I do like Hey You, and Goodbye Blue Sky from The Wall.


----------



## Strange Magic (Sep 14, 2015)

starthrower said:


> Too much radio play for this album. I rarely listen to it. But I admire Roger Waters for his ability to write simple but powerful songs. And of course the album production is first rate. But that year of 1979 marked the end of a remarkable era in rock music. Somehow the florescent colors and zingy new wave music of the 80s just didn't do it for me. I defected to the jazz and classical world at that point.


The end of the 1970s also saw Led Zeppelin's final effort, the waning of disco, the beginnings of the fragmentation of punk; a definite sense of _fin de siècle_ in hindsight. The 1980s were not everybody's cup of tea, often regarded as a musical wasteland, yet it certainly was, by its very position in time, the breeding ground for the music to come in the 1990s: alternative, grunge, the explosion of women rockers. Since I find treasure almost everywhere, I relish the 1980s also, as overflowing with excellent pop, dance, and New Wave artists and music. Maybe not the seventies, but Madonna, Billy Idol, and Journey continue to please, making me again grateful that I have escaped the nightmare of popular music anhedonia.


----------



## elgar's ghost (Aug 8, 2010)

I think there was more than a whiff of post-punk acerbity to some of the music on _The Wall_ which I think has made it age quite well. _Comfortably Numb_ is of course a great song, but I imagine a lot of fans especially liked it because it sounded like the 70s Floyd that they were used to and didn't want to let go of.


----------



## elgar's ghost (Aug 8, 2010)

Fredx2098 said:


> I had to just vote for all of them, but the entirety of side 3 is my favorite part of the album.
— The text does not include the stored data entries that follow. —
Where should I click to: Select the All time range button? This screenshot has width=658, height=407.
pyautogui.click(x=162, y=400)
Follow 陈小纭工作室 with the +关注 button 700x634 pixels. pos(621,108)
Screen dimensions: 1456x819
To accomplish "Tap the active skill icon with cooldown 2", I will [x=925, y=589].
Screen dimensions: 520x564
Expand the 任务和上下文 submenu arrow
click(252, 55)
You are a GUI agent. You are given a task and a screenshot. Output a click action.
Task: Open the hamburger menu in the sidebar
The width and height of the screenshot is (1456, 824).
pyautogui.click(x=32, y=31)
I prefer to rank the sides rather than tracks, from favorite to least favorite would be 3, 2, 4, 1.
> 
> _I have this on vinyl, maybe a pretty old version. I think "Pink Floyd The Wall" on the front is an eyesore, so I'm glad I have the minimalist cover that's just "the wall" in question, then inside the gatefold has some very interesting and strange art_.


If I remember correctly the original vinyl release had a transparent sticker with the script in black which could easily be peeled off, thus leaving the 'bricks' cover unadorned.


----------



## Guest (Sep 12, 2018)

elgars ghost said:


> If I remember correctly the original vinyl release had a transparent sticker with the script in black which could easily be peeled off, thus leaving the 'bricks' cover unadorned.


A detailed article on the cover -

https://www.loudersound.com/features/pink-floyd-the-wall-album-cover-gerald-scarfe-interview

Some highlights...

Artist Gerald Scarfe on the iconic sleeve that was a "doddle" to create...

"From my point of view, it was a happy arrangement," Scarfe says of working onThe Wall sleeve, "because Roger in no way tried to impose himself on my work. He had the philosophy that if you employ an artist, you don't try to change what he does. We were working in separate fields - music and art - and yet the two helped one another. He saw the whole sleeve as being designed by me, but it was Roger's idea from the beginning that it should be a blank wall."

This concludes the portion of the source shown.